## DIRECTIONS FOR THIS TASK
Can you transcribe every one of the items below word for word, with nothing changed?

(Item coordinate data)
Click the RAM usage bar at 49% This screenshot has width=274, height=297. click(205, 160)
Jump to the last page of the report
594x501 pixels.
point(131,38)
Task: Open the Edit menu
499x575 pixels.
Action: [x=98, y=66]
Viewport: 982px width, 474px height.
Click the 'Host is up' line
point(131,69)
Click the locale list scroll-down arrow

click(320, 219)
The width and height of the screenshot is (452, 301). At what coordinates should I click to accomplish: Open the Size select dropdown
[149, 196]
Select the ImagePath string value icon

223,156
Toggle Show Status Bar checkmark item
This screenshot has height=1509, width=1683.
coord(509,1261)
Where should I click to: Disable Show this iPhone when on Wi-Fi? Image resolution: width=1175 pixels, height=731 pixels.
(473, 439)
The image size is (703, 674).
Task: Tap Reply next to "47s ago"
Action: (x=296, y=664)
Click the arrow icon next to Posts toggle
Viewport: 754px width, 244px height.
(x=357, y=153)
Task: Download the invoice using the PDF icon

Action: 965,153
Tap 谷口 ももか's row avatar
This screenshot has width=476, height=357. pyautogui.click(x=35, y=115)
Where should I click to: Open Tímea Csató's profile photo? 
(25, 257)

## SOLVED PROBLEM
Click the RAM usage bar at 49% This screenshot has width=274, height=297. click(205, 160)
Jump to the last page of the report
594x501 pixels.
point(131,38)
Task: Open the Edit menu
499x575 pixels.
Action: [x=98, y=66]
Viewport: 982px width, 474px height.
Click the 'Host is up' line
point(131,69)
Click the locale list scroll-down arrow

click(320, 219)
The width and height of the screenshot is (452, 301). At what coordinates should I click to accomplish: Open the Size select dropdown
[149, 196]
Select the ImagePath string value icon

223,156
Toggle Show Status Bar checkmark item
This screenshot has height=1509, width=1683.
coord(509,1261)
Where should I click to: Disable Show this iPhone when on Wi-Fi? Image resolution: width=1175 pixels, height=731 pixels.
(473, 439)
The image size is (703, 674).
Task: Tap Reply next to "47s ago"
Action: (x=296, y=664)
Click the arrow icon next to Posts toggle
Viewport: 754px width, 244px height.
(x=357, y=153)
Task: Download the invoice using the PDF icon

Action: 965,153
Tap 谷口 ももか's row avatar
This screenshot has width=476, height=357. pyautogui.click(x=35, y=115)
Where should I click to: Open Tímea Csató's profile photo? 
(25, 257)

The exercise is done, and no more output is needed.